→ **Data for the task**:
=== Begin Enclosure ===

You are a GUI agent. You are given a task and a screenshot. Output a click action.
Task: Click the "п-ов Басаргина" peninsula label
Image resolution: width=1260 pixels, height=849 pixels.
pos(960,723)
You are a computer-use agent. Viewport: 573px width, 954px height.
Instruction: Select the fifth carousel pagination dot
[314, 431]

=== End Enclosure ===
=== Begin Enclosure ===

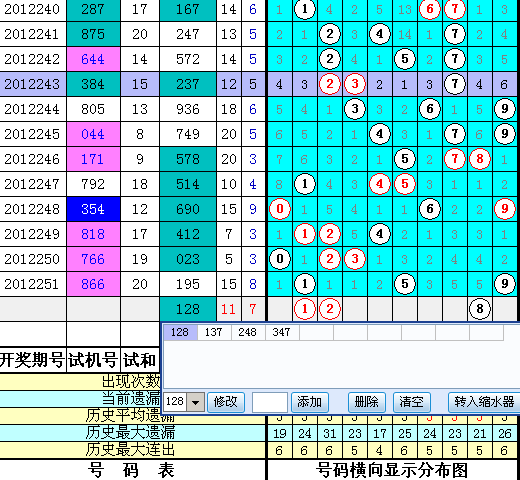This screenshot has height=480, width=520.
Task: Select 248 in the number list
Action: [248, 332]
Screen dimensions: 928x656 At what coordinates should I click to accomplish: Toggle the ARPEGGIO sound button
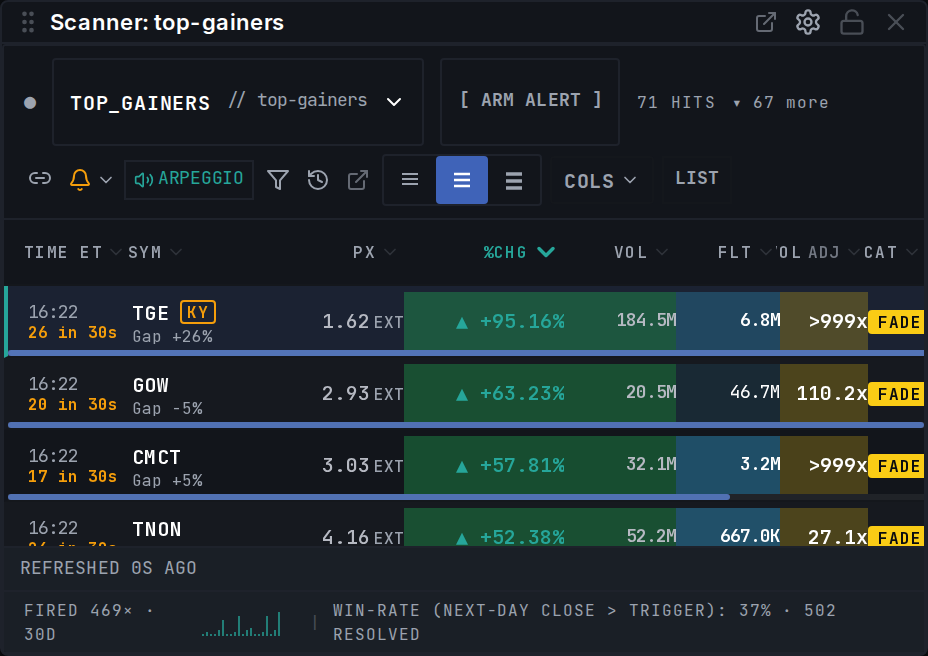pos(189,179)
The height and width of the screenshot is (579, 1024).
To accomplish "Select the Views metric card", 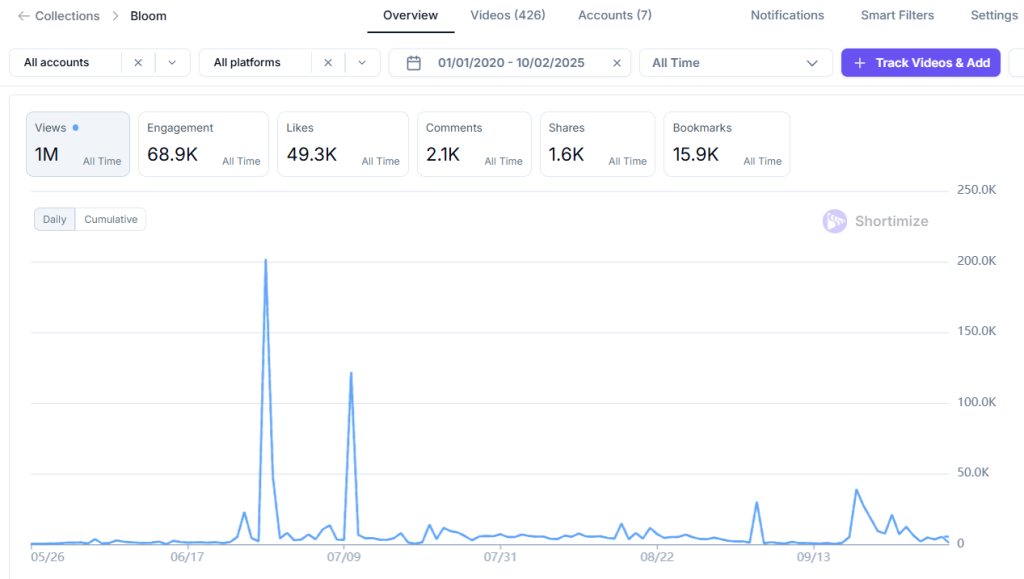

=== End Enclosure ===
=== Begin Enclosure ===

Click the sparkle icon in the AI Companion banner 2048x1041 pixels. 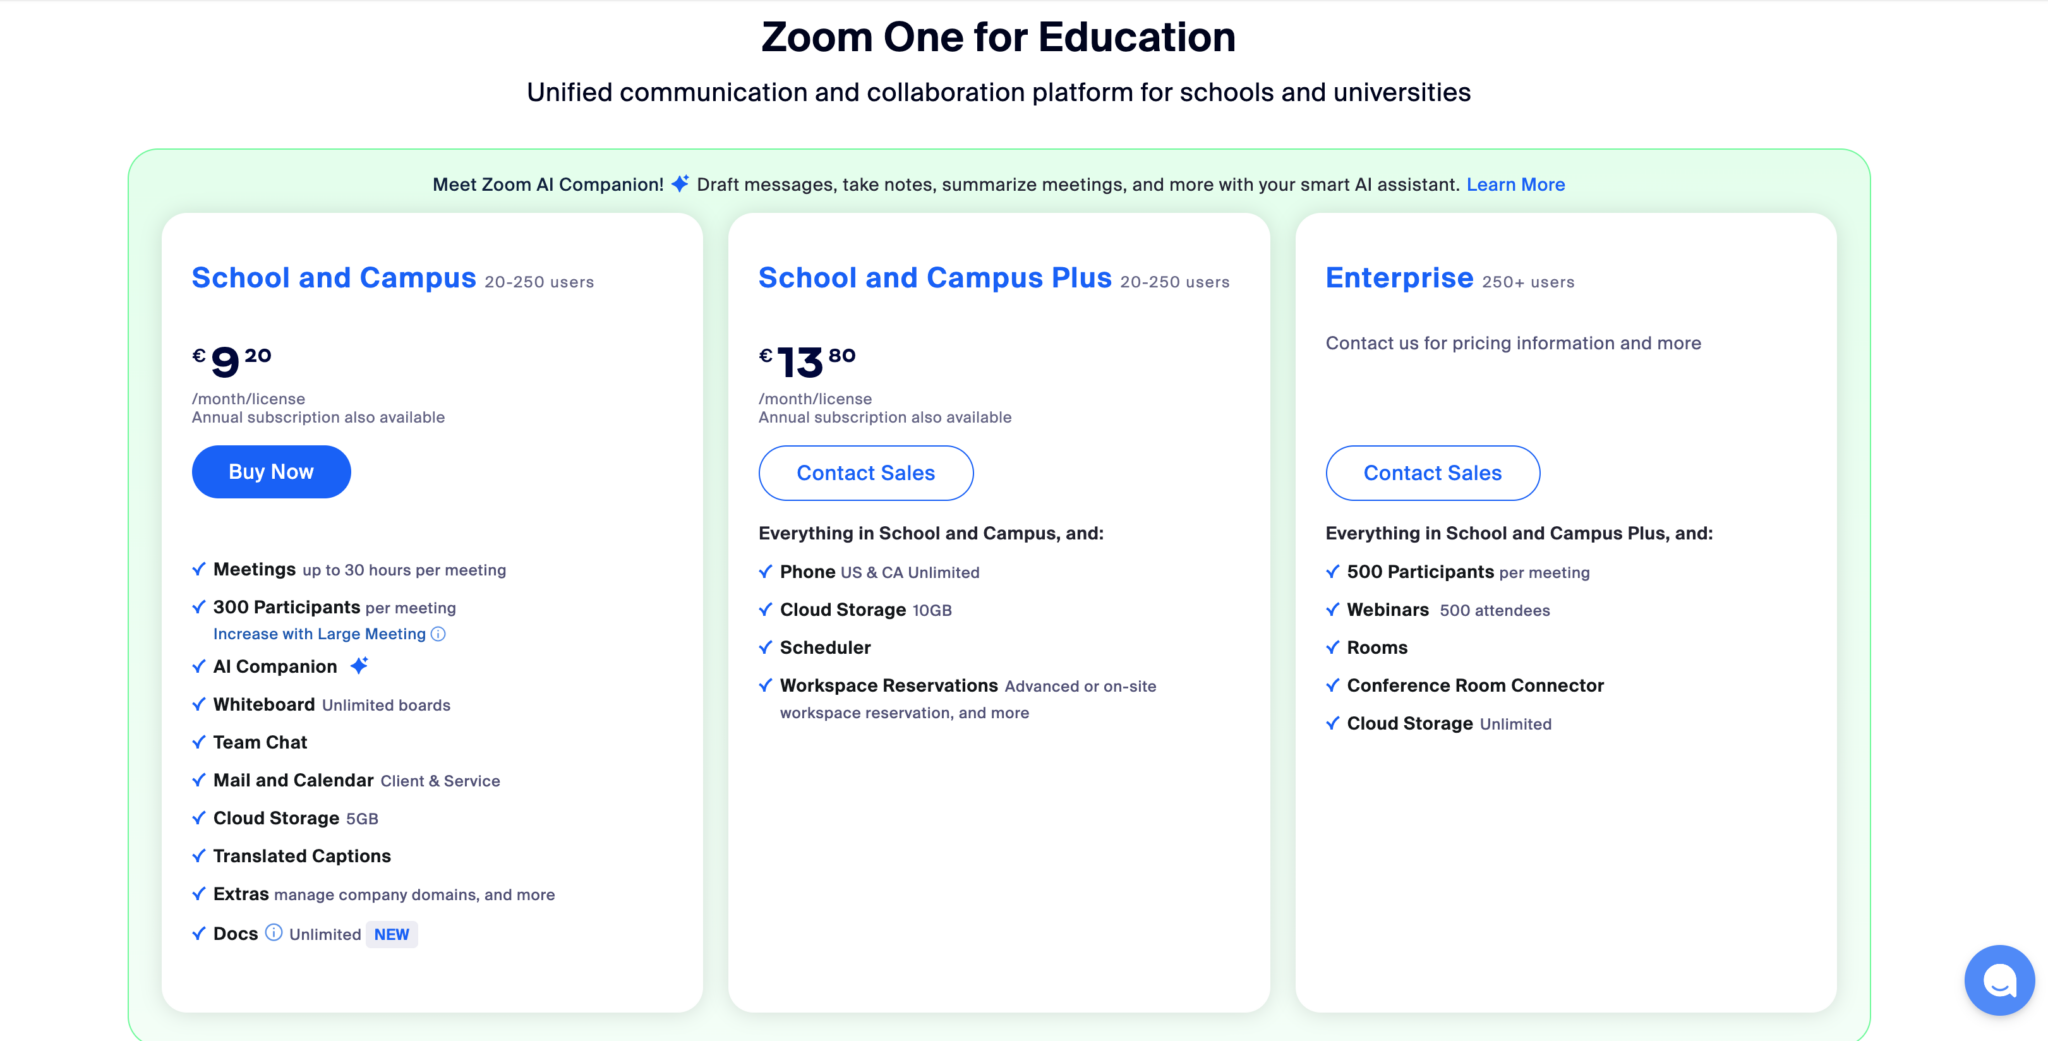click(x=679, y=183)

=== End Enclosure ===

→ **What you need to do**: In the listing above, find the line with "You are a GUI" and the line with "You are a computer-use"; output exactly those lines and all lines between them.

→ **Output of the task**:
You are a GUI agent. You are given a task and a screenshot. Output a click action.
Task: Click the "п-ов Басаргина" peninsula label
Image resolution: width=1260 pixels, height=849 pixels.
pos(960,723)
You are a computer-use agent. Viewport: 573px width, 954px height.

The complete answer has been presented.